In the discussion of platelet-rich plasma for fracture nonunion, by what percentage did combining PRP with a small amount of autologous bone graft reduce the required bone graft in the study by Bettega et al.?

Text segment:
━━━━━━━━━━

Memeo et al. (26) reported cases of using PRP combined with intramedullary nails to treat nonunion of forearm fractures, with all seven patients achieving healing; however, their technique was not detailed. We believe that their approach somewhat increased the biological activity at the nonunion site. In contrast, we not only injected PRP into the periosteum and adjacent soft tissues of the nonunion site but also soaked the transplanted bone graft in PRP solution, achieving better biological activity. Trinchese et al. (20) found improved bone proliferation effects when injecting a mixture of PRP and mesenchymal stem cells (MSCs) into the fracture gap. Bettega et al. (21) in an 18-case retrospective controlled study found that combining PRP with a small amount of autologous bone graft reduced the required bone graft by 60%. This finding aligns with Lee et al. (27), indicating that PRP enhances bone reconstruction in the early stages. The outcomes from our case confirm the findings reported in previous literature, and our report provides a standardized and novel method for applying PRP in fracture non-union revision surgery.

However, in another prospective randomized controlled study involving 120 cases (28), the clinical and radiographic efficacy of using recombinant human bone morphogenetic protein-7 (rhBMP-7) combined with PRP for treating long bone fracture nonunions was found to be inferior to that of the rhBMP-7 group. The suboptimal performance of the PRP group may be due to the lower concentration of growth factors extracted from PRP. In our study, the obtained PRP was laboratory-tested and showed a concentration of up to 909 × 10⁹/L, with most scholars agreeing that concentrations between 500 × 10⁹/L and 1,000 × 10⁹/L can significantly stimulate cell proliferation, migration, and collagen synthesis (29, 30). Furthermore, the aforementioned study (28) did not utilize autologous bone grafting, lacking a bone bridge and osteoconductive capability, which may also contribute to its subpar results. We not only used a higher dose and concentration of PRP but also employed autologous iliac bone grafting, regarded as the “gold standard,” ultimately achieving ideal results. This aligns with the findings of Lee (27) and Dohle (31), among others. Additionally, the PRP preparation technique they used (28) is relatively outdated, whereas the PRP preparation method has rapidly evolved over the past decade (17). In a unique case-control study (32), the healing rate of patients treated with PRP and external fixation (90%) was compared to the healing rate of a historical control group (85%), with no significant benefit from PRP observed. However, caution should be exercised in interpreting this result due to the relatively small sample size (n = 20) and the lack of statistical rigor.

━━━━━━━━━━

Supplied entries:

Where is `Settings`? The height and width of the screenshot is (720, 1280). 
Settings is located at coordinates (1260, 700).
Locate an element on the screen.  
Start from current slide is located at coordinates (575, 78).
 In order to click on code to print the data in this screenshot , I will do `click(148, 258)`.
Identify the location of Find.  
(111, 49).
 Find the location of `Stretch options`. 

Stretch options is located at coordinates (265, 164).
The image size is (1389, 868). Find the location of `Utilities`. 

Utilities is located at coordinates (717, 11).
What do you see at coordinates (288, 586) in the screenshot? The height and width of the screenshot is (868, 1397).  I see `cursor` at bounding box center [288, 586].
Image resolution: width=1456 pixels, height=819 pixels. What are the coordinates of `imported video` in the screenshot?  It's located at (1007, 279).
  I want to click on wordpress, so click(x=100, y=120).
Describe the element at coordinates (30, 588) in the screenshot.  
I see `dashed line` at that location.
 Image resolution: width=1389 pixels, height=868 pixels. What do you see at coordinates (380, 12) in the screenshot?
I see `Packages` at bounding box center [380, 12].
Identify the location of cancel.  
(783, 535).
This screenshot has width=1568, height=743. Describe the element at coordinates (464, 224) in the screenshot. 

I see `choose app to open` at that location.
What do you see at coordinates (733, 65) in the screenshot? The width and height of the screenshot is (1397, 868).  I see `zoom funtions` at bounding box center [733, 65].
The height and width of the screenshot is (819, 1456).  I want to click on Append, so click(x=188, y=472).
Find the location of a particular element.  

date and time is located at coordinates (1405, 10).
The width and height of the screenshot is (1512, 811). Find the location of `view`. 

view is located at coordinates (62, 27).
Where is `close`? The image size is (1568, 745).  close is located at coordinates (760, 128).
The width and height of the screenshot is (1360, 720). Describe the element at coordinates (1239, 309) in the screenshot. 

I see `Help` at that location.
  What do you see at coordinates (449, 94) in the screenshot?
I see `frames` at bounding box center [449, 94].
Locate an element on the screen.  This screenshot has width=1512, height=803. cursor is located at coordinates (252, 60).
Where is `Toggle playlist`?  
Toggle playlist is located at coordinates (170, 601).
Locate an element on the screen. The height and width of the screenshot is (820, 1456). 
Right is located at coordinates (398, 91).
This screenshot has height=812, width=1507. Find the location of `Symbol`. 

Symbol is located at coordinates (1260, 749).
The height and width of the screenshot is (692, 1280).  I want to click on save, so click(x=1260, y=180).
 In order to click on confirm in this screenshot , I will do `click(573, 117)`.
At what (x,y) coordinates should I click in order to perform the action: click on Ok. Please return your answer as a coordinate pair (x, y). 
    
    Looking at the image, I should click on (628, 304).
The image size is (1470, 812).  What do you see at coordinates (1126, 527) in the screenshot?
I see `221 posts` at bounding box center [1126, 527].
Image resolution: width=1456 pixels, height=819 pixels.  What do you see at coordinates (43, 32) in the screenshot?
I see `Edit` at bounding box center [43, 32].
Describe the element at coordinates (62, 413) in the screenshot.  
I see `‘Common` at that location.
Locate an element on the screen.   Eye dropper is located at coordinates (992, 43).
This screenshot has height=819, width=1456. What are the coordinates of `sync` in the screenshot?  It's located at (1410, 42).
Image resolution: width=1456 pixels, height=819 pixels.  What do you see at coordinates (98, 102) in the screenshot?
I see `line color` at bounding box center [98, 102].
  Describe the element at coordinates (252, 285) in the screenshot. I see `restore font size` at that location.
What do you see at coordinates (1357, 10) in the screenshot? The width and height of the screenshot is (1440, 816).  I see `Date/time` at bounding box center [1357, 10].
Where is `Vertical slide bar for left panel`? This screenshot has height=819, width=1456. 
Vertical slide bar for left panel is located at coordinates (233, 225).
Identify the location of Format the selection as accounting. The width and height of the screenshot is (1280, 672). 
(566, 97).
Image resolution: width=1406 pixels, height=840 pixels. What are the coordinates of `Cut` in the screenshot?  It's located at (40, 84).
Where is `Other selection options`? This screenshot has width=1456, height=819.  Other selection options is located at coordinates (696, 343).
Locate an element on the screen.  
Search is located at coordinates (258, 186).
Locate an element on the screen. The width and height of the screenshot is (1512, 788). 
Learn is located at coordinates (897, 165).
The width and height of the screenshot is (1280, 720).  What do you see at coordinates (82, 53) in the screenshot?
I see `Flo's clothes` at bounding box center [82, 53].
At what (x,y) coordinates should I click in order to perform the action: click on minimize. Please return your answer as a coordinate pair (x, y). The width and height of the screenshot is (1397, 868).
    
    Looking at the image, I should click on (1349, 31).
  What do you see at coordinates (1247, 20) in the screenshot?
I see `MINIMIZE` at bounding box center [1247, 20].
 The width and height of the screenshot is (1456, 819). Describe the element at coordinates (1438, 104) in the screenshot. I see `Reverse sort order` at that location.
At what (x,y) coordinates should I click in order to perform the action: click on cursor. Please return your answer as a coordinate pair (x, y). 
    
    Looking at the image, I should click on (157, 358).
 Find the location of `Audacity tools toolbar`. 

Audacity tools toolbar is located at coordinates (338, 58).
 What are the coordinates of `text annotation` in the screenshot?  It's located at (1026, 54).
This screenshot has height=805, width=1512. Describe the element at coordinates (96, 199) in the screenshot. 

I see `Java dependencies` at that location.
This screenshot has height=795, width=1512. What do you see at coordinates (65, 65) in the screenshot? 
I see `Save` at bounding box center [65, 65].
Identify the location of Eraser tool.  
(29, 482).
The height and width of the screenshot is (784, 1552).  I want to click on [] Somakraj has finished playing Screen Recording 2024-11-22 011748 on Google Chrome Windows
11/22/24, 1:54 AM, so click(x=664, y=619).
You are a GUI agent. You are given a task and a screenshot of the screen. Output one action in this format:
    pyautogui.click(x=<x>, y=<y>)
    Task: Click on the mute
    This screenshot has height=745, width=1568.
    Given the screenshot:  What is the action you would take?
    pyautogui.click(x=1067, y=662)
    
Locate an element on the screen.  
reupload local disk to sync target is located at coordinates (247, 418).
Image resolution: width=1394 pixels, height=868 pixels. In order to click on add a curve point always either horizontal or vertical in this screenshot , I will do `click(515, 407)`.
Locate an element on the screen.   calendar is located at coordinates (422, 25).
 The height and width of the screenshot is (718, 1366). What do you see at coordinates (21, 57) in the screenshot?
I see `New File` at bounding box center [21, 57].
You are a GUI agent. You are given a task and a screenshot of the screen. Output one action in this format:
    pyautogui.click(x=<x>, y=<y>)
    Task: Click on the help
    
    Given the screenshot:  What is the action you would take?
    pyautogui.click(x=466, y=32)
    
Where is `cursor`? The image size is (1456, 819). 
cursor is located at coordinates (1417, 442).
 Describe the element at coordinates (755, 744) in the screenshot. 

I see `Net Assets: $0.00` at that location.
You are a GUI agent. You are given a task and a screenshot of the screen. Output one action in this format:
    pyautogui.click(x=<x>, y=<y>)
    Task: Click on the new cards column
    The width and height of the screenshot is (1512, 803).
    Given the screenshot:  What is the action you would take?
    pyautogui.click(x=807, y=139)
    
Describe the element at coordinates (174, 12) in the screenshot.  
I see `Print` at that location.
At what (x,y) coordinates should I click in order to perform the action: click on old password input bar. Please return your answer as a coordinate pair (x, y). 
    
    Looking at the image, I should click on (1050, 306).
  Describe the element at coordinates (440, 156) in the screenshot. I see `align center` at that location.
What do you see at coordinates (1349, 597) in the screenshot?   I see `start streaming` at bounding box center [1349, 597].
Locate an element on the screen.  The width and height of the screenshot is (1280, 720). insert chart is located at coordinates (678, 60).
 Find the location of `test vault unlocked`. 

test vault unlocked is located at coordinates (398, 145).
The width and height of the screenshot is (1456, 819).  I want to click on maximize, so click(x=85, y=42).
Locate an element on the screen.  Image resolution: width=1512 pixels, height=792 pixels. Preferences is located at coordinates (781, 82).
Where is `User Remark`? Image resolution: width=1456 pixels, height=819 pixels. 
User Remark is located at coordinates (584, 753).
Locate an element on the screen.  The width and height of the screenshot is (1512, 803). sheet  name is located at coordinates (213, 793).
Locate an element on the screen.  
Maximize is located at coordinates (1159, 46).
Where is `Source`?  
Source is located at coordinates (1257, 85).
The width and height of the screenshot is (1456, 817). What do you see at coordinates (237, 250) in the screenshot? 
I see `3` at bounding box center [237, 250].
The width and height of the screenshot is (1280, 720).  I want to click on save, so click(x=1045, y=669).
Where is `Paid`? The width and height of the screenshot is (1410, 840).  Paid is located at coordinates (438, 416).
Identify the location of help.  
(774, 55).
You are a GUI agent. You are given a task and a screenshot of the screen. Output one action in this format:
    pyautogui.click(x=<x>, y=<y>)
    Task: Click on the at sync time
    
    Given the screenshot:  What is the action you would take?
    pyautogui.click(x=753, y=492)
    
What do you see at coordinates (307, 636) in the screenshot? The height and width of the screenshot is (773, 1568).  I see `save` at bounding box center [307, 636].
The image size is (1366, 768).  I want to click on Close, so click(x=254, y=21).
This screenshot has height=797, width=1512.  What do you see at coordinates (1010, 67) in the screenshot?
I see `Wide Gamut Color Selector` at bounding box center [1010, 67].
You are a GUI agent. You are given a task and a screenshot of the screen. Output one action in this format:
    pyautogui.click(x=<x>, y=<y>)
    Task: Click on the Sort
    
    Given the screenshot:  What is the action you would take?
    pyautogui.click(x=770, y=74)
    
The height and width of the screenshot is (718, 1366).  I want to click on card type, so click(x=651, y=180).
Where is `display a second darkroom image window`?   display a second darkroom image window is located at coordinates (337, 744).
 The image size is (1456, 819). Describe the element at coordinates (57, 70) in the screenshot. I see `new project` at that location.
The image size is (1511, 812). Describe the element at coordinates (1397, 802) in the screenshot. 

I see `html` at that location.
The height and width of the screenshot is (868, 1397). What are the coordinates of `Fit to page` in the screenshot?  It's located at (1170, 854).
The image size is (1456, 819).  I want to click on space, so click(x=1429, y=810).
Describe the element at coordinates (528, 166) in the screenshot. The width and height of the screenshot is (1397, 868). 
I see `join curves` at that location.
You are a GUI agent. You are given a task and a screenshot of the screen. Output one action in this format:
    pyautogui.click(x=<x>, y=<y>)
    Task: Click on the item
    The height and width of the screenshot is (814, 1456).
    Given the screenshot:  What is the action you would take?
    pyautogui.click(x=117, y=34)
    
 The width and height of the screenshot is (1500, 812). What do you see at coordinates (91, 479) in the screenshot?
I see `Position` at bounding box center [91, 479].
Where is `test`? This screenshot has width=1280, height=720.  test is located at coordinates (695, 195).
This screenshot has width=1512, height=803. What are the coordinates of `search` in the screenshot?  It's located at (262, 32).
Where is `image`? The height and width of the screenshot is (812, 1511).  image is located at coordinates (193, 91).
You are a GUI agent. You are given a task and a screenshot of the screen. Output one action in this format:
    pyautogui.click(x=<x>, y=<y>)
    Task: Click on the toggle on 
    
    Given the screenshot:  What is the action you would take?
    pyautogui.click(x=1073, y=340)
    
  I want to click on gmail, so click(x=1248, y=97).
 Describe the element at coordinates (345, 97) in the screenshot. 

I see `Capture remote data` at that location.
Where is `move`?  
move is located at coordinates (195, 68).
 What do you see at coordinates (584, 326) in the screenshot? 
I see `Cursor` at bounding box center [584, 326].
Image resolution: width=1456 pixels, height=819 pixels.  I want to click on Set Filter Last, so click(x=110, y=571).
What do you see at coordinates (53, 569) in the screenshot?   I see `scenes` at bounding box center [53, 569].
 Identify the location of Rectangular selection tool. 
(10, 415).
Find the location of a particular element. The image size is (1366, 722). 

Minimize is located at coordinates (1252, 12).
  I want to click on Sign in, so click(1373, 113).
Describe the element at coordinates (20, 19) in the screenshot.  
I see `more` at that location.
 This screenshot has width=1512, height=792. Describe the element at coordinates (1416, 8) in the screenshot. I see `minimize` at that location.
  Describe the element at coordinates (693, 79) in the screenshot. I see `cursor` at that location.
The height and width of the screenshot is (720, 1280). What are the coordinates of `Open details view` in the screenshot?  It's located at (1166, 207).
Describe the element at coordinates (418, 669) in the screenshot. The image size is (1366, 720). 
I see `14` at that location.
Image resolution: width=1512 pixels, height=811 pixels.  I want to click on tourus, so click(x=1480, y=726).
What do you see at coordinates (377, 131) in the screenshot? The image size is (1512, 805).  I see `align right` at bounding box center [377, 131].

━━━━━━━━━━

Answer to this exercise:
By 60%.